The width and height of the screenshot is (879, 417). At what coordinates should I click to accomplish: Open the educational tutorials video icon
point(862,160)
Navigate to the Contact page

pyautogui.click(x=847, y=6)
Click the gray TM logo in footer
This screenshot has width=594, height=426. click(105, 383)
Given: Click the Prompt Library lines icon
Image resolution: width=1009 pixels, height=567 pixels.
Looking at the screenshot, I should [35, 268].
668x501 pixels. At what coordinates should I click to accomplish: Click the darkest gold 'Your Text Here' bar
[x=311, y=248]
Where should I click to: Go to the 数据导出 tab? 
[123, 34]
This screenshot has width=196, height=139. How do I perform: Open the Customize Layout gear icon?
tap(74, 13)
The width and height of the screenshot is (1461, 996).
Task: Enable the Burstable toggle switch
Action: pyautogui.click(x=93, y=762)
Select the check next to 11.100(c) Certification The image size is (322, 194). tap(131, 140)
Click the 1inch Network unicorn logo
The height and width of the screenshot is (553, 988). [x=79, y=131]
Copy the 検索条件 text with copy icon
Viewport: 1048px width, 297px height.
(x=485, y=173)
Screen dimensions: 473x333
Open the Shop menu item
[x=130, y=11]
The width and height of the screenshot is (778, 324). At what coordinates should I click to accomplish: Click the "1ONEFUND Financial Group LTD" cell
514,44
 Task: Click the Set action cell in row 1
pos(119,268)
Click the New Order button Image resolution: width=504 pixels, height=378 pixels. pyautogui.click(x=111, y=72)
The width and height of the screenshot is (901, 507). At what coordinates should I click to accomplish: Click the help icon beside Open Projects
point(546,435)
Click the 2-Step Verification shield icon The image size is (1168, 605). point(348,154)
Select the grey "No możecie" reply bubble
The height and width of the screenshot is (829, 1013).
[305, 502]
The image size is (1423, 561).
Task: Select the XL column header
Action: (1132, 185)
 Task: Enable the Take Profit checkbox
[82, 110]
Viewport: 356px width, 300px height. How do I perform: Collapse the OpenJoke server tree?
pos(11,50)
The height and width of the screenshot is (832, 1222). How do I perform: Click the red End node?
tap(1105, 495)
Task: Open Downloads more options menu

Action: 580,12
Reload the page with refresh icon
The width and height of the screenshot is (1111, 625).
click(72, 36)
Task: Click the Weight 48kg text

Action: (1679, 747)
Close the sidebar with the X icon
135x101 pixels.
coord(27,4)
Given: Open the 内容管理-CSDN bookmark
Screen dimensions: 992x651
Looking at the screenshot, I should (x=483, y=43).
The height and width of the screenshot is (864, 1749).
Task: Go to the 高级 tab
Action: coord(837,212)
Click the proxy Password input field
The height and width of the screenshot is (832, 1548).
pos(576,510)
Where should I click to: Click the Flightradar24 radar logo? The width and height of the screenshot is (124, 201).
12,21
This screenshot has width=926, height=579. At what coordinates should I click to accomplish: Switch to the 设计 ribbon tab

■ AIM
Return all of the lines above without any changes.

■ WRITTEN ANSWER
The width and height of the screenshot is (879, 417). At what coordinates should I click to accomplish: Open the educational tutorials video icon
point(862,160)
Navigate to the Contact page

pyautogui.click(x=847, y=6)
Click the gray TM logo in footer
This screenshot has width=594, height=426. click(105, 383)
Given: Click the Prompt Library lines icon
Image resolution: width=1009 pixels, height=567 pixels.
Looking at the screenshot, I should [35, 268].
668x501 pixels. At what coordinates should I click to accomplish: Click the darkest gold 'Your Text Here' bar
[x=311, y=248]
Where should I click to: Go to the 数据导出 tab? 
[123, 34]
This screenshot has width=196, height=139. How do I perform: Open the Customize Layout gear icon?
tap(74, 13)
The width and height of the screenshot is (1461, 996).
Task: Enable the Burstable toggle switch
Action: pyautogui.click(x=93, y=762)
Select the check next to 11.100(c) Certification The image size is (322, 194). tap(131, 140)
Click the 1inch Network unicorn logo
The height and width of the screenshot is (553, 988). [x=79, y=131]
Copy the 検索条件 text with copy icon
Viewport: 1048px width, 297px height.
(x=485, y=173)
Screen dimensions: 473x333
Open the Shop menu item
[x=130, y=11]
The width and height of the screenshot is (778, 324). At what coordinates should I click to accomplish: Click the "1ONEFUND Financial Group LTD" cell
514,44
 Task: Click the Set action cell in row 1
pos(119,268)
Click the New Order button Image resolution: width=504 pixels, height=378 pixels. pyautogui.click(x=111, y=72)
The width and height of the screenshot is (901, 507). At what coordinates should I click to accomplish: Click the help icon beside Open Projects
point(546,435)
Click the 2-Step Verification shield icon The image size is (1168, 605). point(348,154)
Select the grey "No możecie" reply bubble
The height and width of the screenshot is (829, 1013).
[305, 502]
The image size is (1423, 561).
Task: Select the XL column header
Action: (1132, 185)
 Task: Enable the Take Profit checkbox
[82, 110]
Viewport: 356px width, 300px height. How do I perform: Collapse the OpenJoke server tree?
pos(11,50)
The height and width of the screenshot is (832, 1222). How do I perform: Click the red End node?
tap(1105, 495)
Task: Open Downloads more options menu

Action: 580,12
Reload the page with refresh icon
The width and height of the screenshot is (1111, 625).
click(72, 36)
Task: Click the Weight 48kg text

Action: (1679, 747)
Close the sidebar with the X icon
135x101 pixels.
coord(27,4)
Given: Open the 内容管理-CSDN bookmark
Screen dimensions: 992x651
Looking at the screenshot, I should (x=483, y=43).
The height and width of the screenshot is (864, 1749).
Task: Go to the 高级 tab
Action: coord(837,212)
Click the proxy Password input field
The height and width of the screenshot is (832, 1548).
pos(576,510)
Where should I click to: Click the Flightradar24 radar logo? The width and height of the screenshot is (124, 201).
12,21
This screenshot has width=926, height=579. At what coordinates should I click to accomplish: Switch to the 设计 ribbon tab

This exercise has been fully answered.